Jaemin mengambil langkah lebar ke pintu, sedikit memiringkan tubuh untuk melewati celah yang sempit itu, dan akhirnya...

Ya! Bisa!

Namun mendadak, ia hilang keseimbangan, dan jatuh terduduk di lantai. Sebuah kecelakaan yang menguntungkan karena itu membuat 3 peluru yang Han tembakkan meluncur ke bagian atas kepalanya, bukan punggungnya seperti target awal pria itu.

Lalu seolah dalam gerak lambat, pintu resmi tertutup, memisahkan Jaemin dari Han yang tampak sangat marah, sementara ia membalasnya dengan senyum mengejek.

Jaemin berhasil.

Semuanya belum berakhir.

Senyum Jaemin lenyap. Ia meringis sambil menyentuh kepalanya yang sakit. Begitu sakit hingga berdiri saja sulit. Tangannya harus berpegangan pada pintu karena kakinya gemetar. Menahan peluru dan pintu baja sekaligus benar-benar menguras tenaganya.

Sayang, tak ada waktu untuk istirahat.

Dari sisi lain, ruangan Rim terlihat seperti ruangan biasa. Tapi sebenarnya ada bagian dindingnya yang bisa dibuka dengan sebuah remote khusus, yang akan langsung membawa Rim ke lab.

Pintu yang ini hanya digunakan oleh Rim dan kadang-kadang Han, itu sebabnya hanya dijaga oleh 2 orang. Bukan masalah besar.

Jaemin tak memberi keduanya waktu untuk menembak一tak yakin masih bisa menahan peluru一dan dengan cepat membunuh mereka menggunakan pisaunya.

Bagus. Sekarang tinggal membuka dinding itu.

Ia kembali berkonsentrasi, membayangkan一

Dindingnya terbuka?

Kening Jaemin berkerut.
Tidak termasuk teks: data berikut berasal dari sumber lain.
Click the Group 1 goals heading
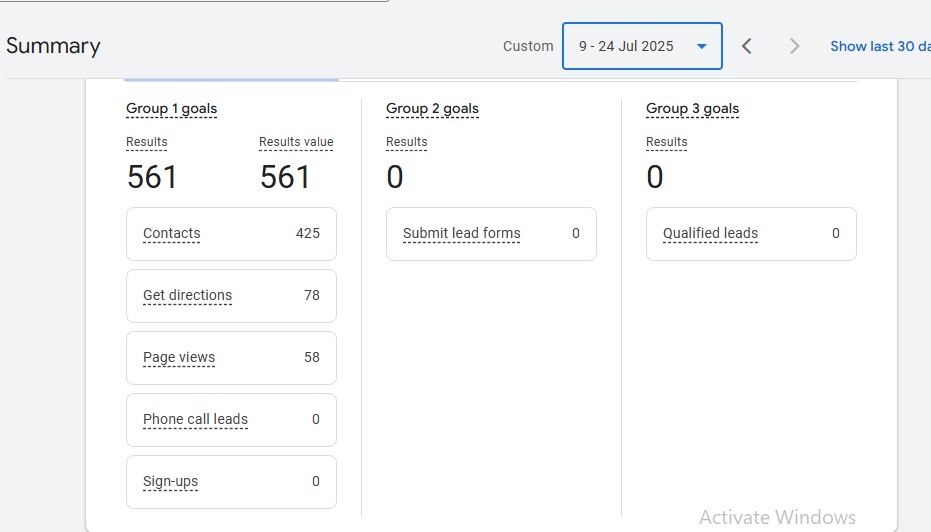The image size is (931, 532). 171,109
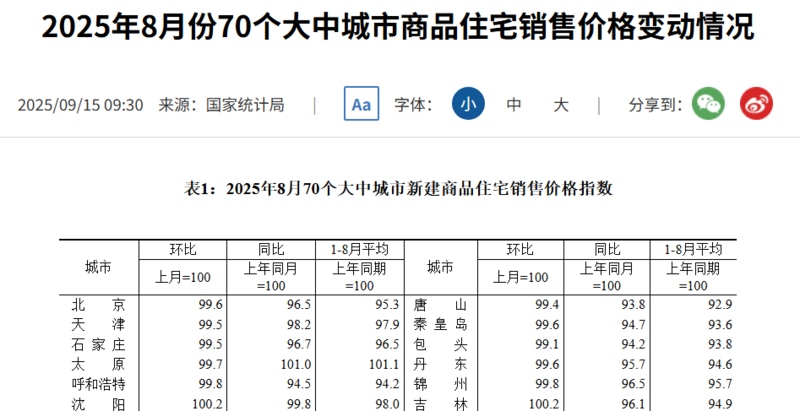The width and height of the screenshot is (800, 411).
Task: Click the publish date 2025/09/15 09:30
Action: [x=81, y=104]

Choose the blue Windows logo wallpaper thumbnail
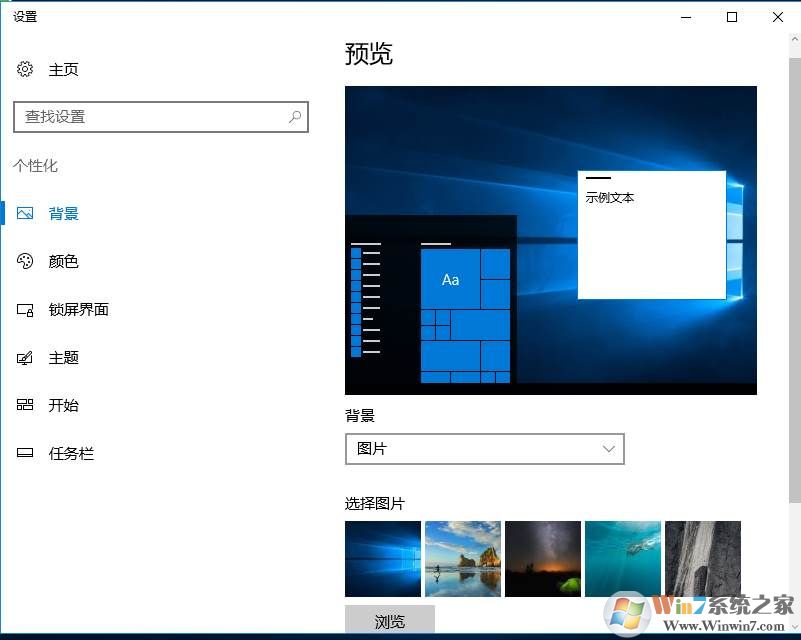[383, 559]
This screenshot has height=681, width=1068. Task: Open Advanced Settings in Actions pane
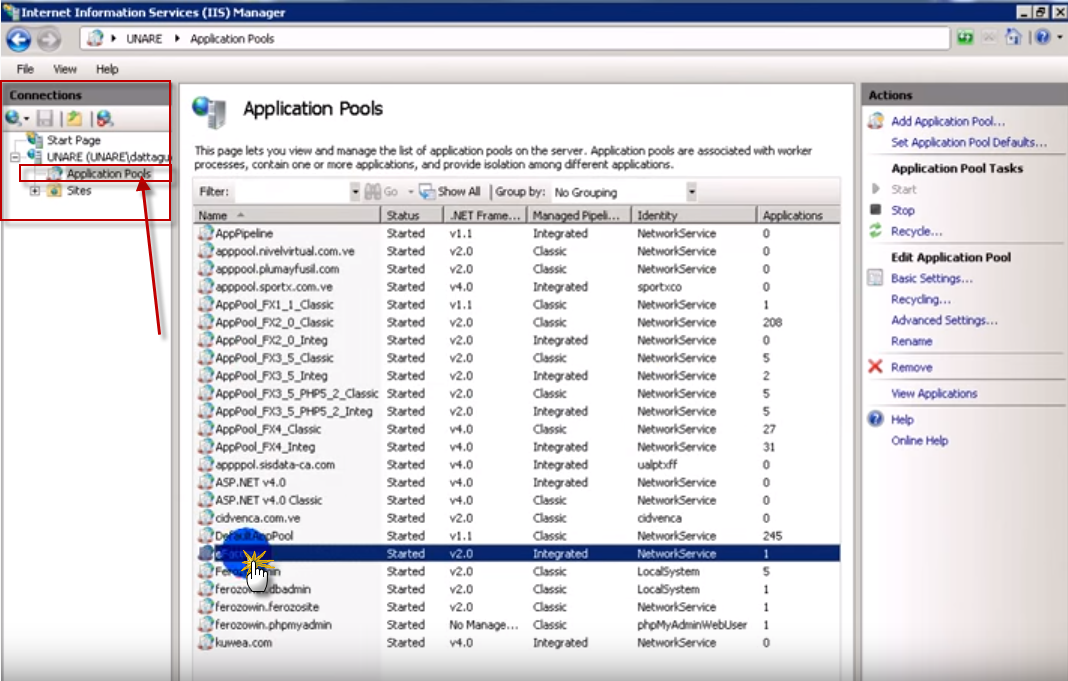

Benar. Dindingnya memang terbuka. Gang Rim berdiri di sana dengan sebuah remote di tangan kanannya. Wajahnya santai, tanda bahwa kekacauan yang Jaemin sebabkan belum sampai ke telinganya.

Mula-mula, ia terkejut mendapati seorang penjaga yang dadanya tertusuk pisau, kemudian pandangannya bergeser pada Jaemin yang berdiri dengan pakaian berlumuran darah dan napas yang tersengal-sengal.

Mereka bertatapan.

Hanya sebentar, karena selanjutnya Jaemin berlari melewati Rim, menabrak bahunya sampai pria itu menjatuhkan remote yang ia genggam dan kabur dari sana.

Ia bertemu beberapa agen di gedung itu, tapi tak ada yang menghentikannya karena mereka heran melihat seorang remaja laki-laki keluar dari ruangan sang big boss.

Jadi saat Rim berkata, "Tangkap dia!" itu sudah terlambat.

Jaemin telah pergi.

Tanpa tujuan yang pasti, stasiun terdekat menjadi persinggahan yang masuk akal. Tempat itu ideal karena ia bisa berbaur dengan kerumunan orang-orang.

Dalam hati, dia bertanya-tanya, apakah menginginkan kebebasan merupakan sesuatu yang berlebihan?